Poland assumed the year-long chairmanship of the OSCE on January 1, with the country’s top diplomat Zbigniew Rau becoming the organisation’s Chairperson-in-Office.
On Thursday, Rau is set to attend a session of the OSCE’s Permanent Council in Vienna, where he will speak about the programme and priorities of the Polish chairmanship, public broadcaster Polish Radio’s IAR news agency reported.
The foreign ministry’s spokesman, Łukasz Jasina, told reporters ahead of the gathering that Poland was aware that its role “coincides with serious challenges for peace and security" in its region.
Jasina said that Warsaw sought to use the OSCE as a forum for dialogue about key global challenges.
He added that Warsaw was determined to “make the OSCE more efficient” and “energise the work of the organisation."
“In the course of the year, we will also continue to try and reshape the OSCE’s budget so that the organisation has more resources and potential for action,” Jasina said, as quoted by the state PAP news agency.
Among other objectives, Poland will work to ensure the rollout of COVID-19 vaccination programmes in areas affected by armed conflicts, Jasina told the media.
A year of solving conflicts
“It will be a year of solving conflicts which are mounting, a year of trying to pass on our knowledge and our competencies related to history,” Jasina said.
He added: “Currently we are facing numerous problematic issues, from military assaults, through a crisis of the security architecture, to prisoners of conscience in many countries.

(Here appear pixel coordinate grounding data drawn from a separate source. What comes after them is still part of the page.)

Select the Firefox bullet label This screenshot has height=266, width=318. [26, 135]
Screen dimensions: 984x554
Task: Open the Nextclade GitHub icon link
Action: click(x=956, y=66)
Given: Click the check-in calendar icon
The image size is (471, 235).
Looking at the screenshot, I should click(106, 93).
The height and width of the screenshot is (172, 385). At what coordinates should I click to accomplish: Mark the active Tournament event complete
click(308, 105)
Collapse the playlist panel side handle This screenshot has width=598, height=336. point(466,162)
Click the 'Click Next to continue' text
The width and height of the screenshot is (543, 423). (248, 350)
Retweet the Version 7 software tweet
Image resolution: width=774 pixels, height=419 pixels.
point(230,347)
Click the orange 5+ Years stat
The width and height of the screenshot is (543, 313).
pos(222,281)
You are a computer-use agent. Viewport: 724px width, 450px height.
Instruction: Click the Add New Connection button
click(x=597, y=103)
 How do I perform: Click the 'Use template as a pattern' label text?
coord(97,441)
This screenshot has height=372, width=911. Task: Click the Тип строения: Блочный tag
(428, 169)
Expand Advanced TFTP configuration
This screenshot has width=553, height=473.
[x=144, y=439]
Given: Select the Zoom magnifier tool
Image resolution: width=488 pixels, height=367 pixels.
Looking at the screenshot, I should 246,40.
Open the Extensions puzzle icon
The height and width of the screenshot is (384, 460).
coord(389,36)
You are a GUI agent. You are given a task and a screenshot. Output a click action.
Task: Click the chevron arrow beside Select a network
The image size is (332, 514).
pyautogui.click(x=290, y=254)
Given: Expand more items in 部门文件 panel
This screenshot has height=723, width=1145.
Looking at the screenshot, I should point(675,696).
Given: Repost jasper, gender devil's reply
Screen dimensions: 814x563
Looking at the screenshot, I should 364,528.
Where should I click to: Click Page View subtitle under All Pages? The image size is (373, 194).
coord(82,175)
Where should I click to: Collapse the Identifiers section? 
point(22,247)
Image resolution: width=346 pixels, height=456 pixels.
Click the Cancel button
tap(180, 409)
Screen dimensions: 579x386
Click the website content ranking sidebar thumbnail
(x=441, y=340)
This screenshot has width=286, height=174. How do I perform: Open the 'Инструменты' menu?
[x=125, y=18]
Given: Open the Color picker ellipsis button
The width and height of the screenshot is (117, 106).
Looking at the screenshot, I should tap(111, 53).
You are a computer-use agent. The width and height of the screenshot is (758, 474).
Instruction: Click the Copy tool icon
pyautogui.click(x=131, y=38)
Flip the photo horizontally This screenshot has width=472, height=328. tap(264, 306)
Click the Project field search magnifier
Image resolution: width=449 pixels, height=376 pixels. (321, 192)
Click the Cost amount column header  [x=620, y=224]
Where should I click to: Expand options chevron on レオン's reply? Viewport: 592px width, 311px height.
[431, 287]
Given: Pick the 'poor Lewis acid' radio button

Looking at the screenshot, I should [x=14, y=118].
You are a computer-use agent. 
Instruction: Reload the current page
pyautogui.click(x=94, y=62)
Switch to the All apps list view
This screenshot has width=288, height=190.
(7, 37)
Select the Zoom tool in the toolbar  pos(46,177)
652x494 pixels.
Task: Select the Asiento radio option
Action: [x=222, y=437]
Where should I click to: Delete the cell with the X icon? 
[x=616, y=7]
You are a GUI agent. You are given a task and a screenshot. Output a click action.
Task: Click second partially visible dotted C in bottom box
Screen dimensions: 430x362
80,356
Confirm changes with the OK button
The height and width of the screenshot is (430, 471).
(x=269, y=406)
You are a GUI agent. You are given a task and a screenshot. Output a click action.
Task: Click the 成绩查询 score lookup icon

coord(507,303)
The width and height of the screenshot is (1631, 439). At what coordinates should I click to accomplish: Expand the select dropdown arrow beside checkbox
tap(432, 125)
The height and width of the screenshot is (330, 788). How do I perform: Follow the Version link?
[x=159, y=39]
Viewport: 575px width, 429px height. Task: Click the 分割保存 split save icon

Poland will be seeking to significantly alter this whole situation.”
Jasina told reporters that "in the field of security," the main topic of discussion would be "the threat of further escalation of Russia’s aggression against Ukraine."
He pointed out that the OSCE brings together not only European countries, but also the United States, Canada and the Central Asian nations including Kazakhstan.
Altogether the OSCE groups 57 countries with a combined population of more than 1 billion.
Poland’s chairmanship of the organisation in 2022 is the second time Warsaw has assumed this role, with the country's previous turn at the helm in 1998, the PAP news agency reported.